- _Stated exercise 1_:
Answer these questions using the excerpt on peripheral devices. Mark each answer with the same letter.
(a) What example of an insertion-type connection does the excerpt give?
(b) In some embodiments, what form may storage 124 take?
(c) Which two example sensors are named for IoT sensor set 125?
- _Stated exercise 2_: Rewrite the paragraph of the peripheral device excerpt that begins "PERIPHERAL DEVICE SET 114 includes" as a bulleted list, keeping its main facts.
- _Stated exercise 3_: Proceed with the excerpt on the peripheral devices of computer 101, writing on from its last sentence.

- _Excerpt_:
# # #
PERIPHERAL DEVICE SET 114 includes the set of peripheral devices of computer 101. Data communication connections between the peripheral devices and the other components of computer 101 may be implemented in various ways, such as Bluetooth connections, Near-Field Communication (NFC) connections, connections made by cables (such as universal serial bus (USB) type cables), insertion-type connections (for example, secure digital (SD) card), connections made through local area communication networks and even connections made through wide area networks such as the internet. In various embodiments, UI device set 123 may include components such as a display screen, speaker, microphone, wearable devices (such as goggles and smart watches), keyboard, mouse, printer, touchpad, game controllers, and haptic devices. Storage 124 is external storage, such as an external hard drive, or insertable storage, such as an SD card. Storage 124 may be persistent and/or volatile. In some embodiments, storage 124 may take the form of a quantum computing storage device for storing data in the form of qubits. In embodiments where computer 101 is required to have a large amount of storage (for example, where computer 101 locally stores and manages a large database) then this storage may be provided by peripheral storage devices designed for storing very large amounts of data, such as a storage area network (SAN) that is shared by multiple, geographically distributed computers. IoT sensor set 125 is made up of sensors that can be used in Internet of Things applications. For example, one sensor may be a thermometer and another sensor may be a motion detector.
# # #
- _Dataset content_:
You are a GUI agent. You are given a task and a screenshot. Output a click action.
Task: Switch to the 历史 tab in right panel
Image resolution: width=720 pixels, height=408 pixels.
# # #
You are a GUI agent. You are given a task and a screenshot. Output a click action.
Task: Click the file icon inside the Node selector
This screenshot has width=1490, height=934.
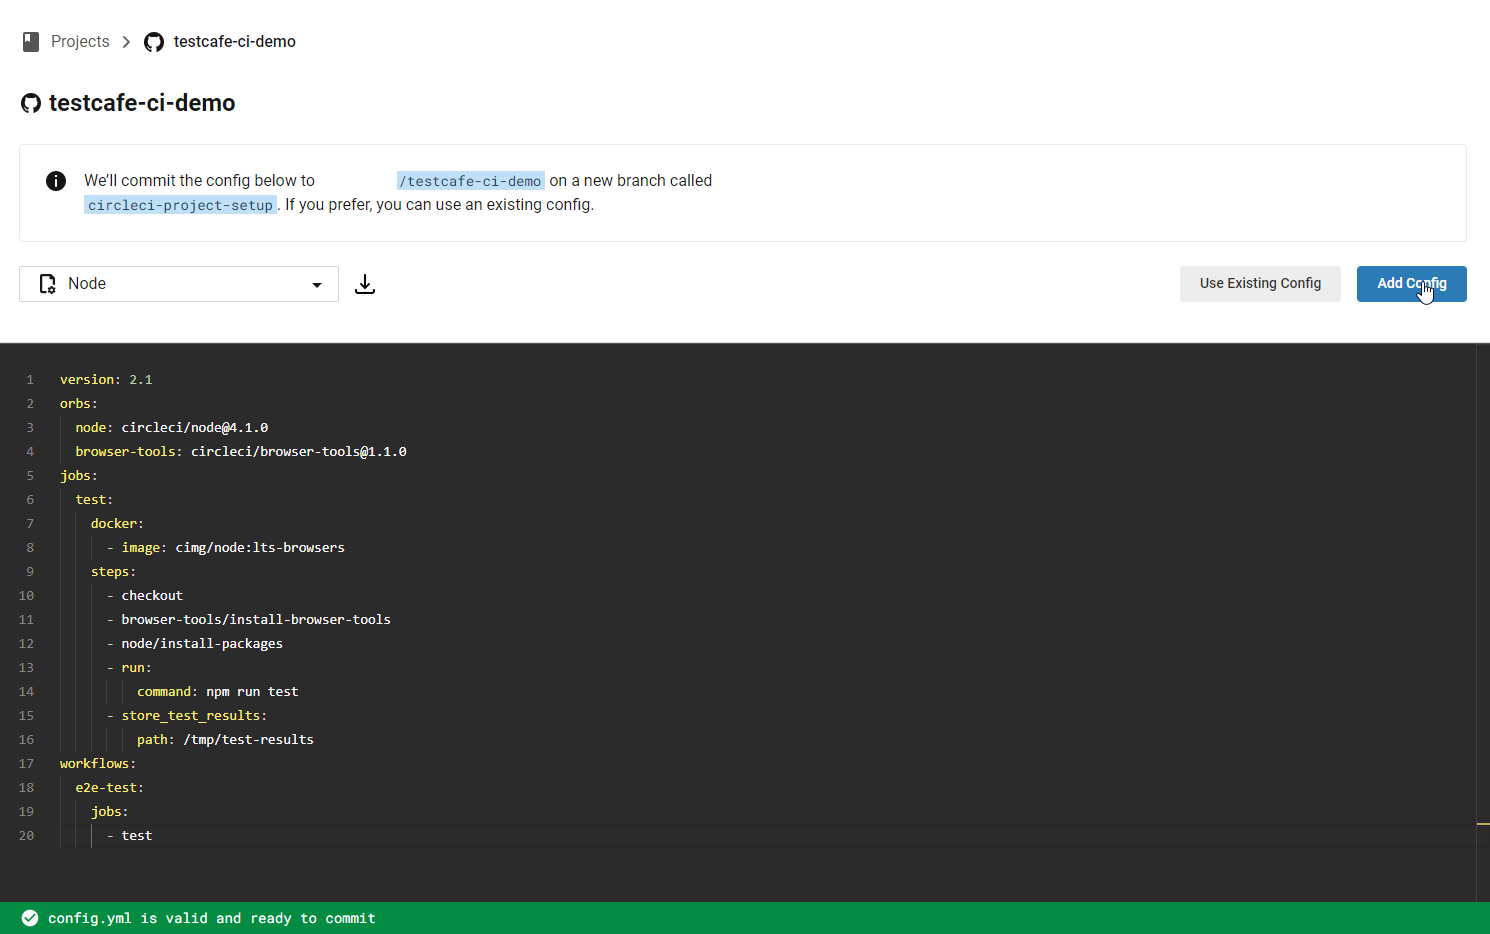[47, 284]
# # #
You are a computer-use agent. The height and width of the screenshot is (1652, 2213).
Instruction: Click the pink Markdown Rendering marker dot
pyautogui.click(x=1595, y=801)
# # #
- _Final result 1_:
(a) A secure digital (SD) card.
(b) A quantum computing storage device that stores data in the form of qubits.
(c) A thermometer and a motion detector.

- _Final result 2_:
- Peripheral device set 114 is the set of peripheral devices of computer 101.
- These devices may connect to the rest of computer 101 in several ways: Bluetooth, NFC, cables such as USB, insertion-type connections such as SD cards, local area networks, or wide area networks such as the internet.
- UI device set 123 may include a display screen, speaker, microphone, wearable devices such as goggles and smart watches, keyboard, mouse, printer, touchpad, game controllers, and haptic devices.
- Storage 124 is external storage, such as an external hard drive, or insertable storage, such as an SD card.
  - It may be persistent, volatile, or both.
  - In some embodiments, it is a quantum computing storage device that stores data as qubits.
  - If computer 101 needs a large amount of storage, for example to manage a large database, it may use a storage area network (SAN) shared by multiple geographically distributed computers.
- IoT sensor set 125 consists of sensors for Internet of Things applications, such as a thermometer and a motion detector.

- _Final result 3_:
NETWORK MODULE 115 is the collection of computer software, hardware, and firmware that allows computer 101 to communicate with other computers through WAN 102. Network module 115 may include hardware, such as modems or Wi-Fi signal transceivers, software for packetizing and/or de-packetizing data for communication network transmission, and/or web browser software for communicating data over the internet. In some embodiments, network control functions and network forwarding functions of network module 115 are performed on the same physical hardware device. In other embodiments (for example, embodiments that utilize software-defined networking (SDN)), the control functions and the forwarding functions of network module 115 are performed on physically separate devices, such that the control functions manage several different network hardware devices. Computer readable program instructions for performing the inventive methods can typically be downloaded to computer 101 from an external computer or external storage device through a network adapter card or network interface included in network module 115.
WAN 102 is any wide area network (for example, the internet) capable of communicating computer data over non-local distances by any technology for communicating computer data, now known or to be developed in the future. In some embodiments, the WAN 102 may be replaced and/or supplemented by local area networks (LANs) designed to communicate data between devices located in a local area, such as a Wi-Fi network. The WAN and/or LANs typically include computer hardware such as copper transmission cables, optical transmission fibers, wireless transmission, routers, firewalls, switches, gateway computers and edge servers.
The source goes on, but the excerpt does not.